Climate data for Maconacon
| Month | Jan | Feb | Mar | Apr | May | Jun | Jul | Aug | Sep | Oct | Nov | Dec | Year |
| Mean daily maximum °C (°F) | 28.2 (82.8) | 29.7 (85.5) | 30.7 (87.3) | 32.5 (90.5) | 33.8 (92.8) | 33.8 (92.8) | 33.0 (91.4) | 32.7 (90.9) | 32.3 (90.1) | 31.4 (88.5) | 29.7 (85.5) | 28.3 (82.9) | 31.3 (88.4) |
| Daily mean °C (°F) | 24.0 (75.2) | 24.8 (76.6) | 26.3 (79.3) | 27.9 (82.2) | 29.0 (84.2) | 29.1 (84.4) | 28.6 (83.5) | 28.4 (83.1) | 28.1 (82.6) | 27.5 (81.5) | 25.9 (78.6) | 24.6 (76.3) | 27.0 (80.6) |
| Mean daily minimum °C (°F) | 19.9 (67.8) | 20.0 (68.0) | 21.9 (71.4) | 23.3 (73.9) | 24.2 (75.6) | 24.5 (76.1) | 24.3 (75.7) | 24.2 (75.6) | 24.0 (75.2) | 23.6 (74.5) | 22.1 (71.8) | 21.0 (69.8) | 22.8 (73.0) |
| Average rainfall mm (inches) | 94 (3.7) | 55 (2.2) | 63 (2.5) | 55 (2.2) | 112 (4.4) | 160 (6.3) | 175 (6.9) | 208 (8.2) | 188 (7.4) | 382 (15.0) | 467 (18.4) | 251 (9.9) | 2,210 (87.1) |
Source: Climate-Data.org

==Demographics==

In the 2024 census, the population of Maconacon was 4,252 people, with a density of sigfig 4,252/538.66.

==Government==

===Local government===

As a municipality in the Province of Isabela, government officials at the provincial and municipal levels are voted by the town.
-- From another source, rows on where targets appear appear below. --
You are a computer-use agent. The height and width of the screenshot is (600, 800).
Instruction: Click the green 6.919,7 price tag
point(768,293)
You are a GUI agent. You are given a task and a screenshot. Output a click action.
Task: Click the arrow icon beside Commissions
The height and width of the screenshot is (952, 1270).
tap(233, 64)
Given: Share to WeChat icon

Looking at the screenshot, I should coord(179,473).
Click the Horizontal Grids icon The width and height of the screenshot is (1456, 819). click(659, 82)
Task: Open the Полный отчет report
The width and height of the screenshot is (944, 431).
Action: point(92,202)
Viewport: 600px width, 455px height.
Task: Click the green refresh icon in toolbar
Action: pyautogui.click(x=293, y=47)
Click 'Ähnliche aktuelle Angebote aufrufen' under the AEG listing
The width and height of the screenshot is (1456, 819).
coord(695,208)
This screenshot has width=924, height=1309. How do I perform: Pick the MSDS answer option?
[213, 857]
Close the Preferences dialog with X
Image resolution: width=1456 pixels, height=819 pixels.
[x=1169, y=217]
The provincial government has political jurisdiction over most local transactions of the municipal government.

The Municipality of Maconacon is governed by a mayor, designated as its local chief executive, and by a municipal council as its legislative body in accordance with the Local Government Code. The mayor, vice mayor, and the municipal councilors are elected directly by the people in elections held every three years.

Barangays are also headed by elected officials: Barangay Captain, Barangay Council, whose members are called Barangay Councilors. The barangays have SK federation which represents the barangay, headed by SK chairperson and whose members are called SK councilors. All officials are also elected every three years.

===Elected officials===

Members of the Maconacon Municipal Council (2022-2025)
| Position | Name |
| District Representative | Antonio T. Albano |
| Municipal Mayor | Rolly M. Quebral |
| Municipal Vice-Mayor | Ma. Lycelle Kate D. Vicente |
| Municipal Councilors | Aida G. Manalay |
Chester Vicente
Emmanuel B. Guiñez
Rene C. Baricog, Sr.
Jannet P. Costales
Richard Peralta
Michael P. Perucho
Edilbert M. Rapanut

===Congress representation===
Maconacon, belonging to the first legislative district of the province of Isabela, is currently represented by Antonio T. Albano.

==Education==
The Schools Division of Isabela governs the town's public education system. The division office is a field office of the DepEd in Cagayan Valley. The Palanan Schools District Office governs the public and private elementary and public and private high schools throughout the municipality.

===Elementary school===
- Maconacon Central School

===Secondary schools===
- Maconacon National High School
- Reina Mercedes Integrated School

==Infrastructure==
Maconacon is accessible via sea and air. Its primary gateway is the Maconacon Airport which connects this isolated town to the rest of the province through Cauayan Airport, also in Cauayan and Tuguegarao Airport in Tuguegarao.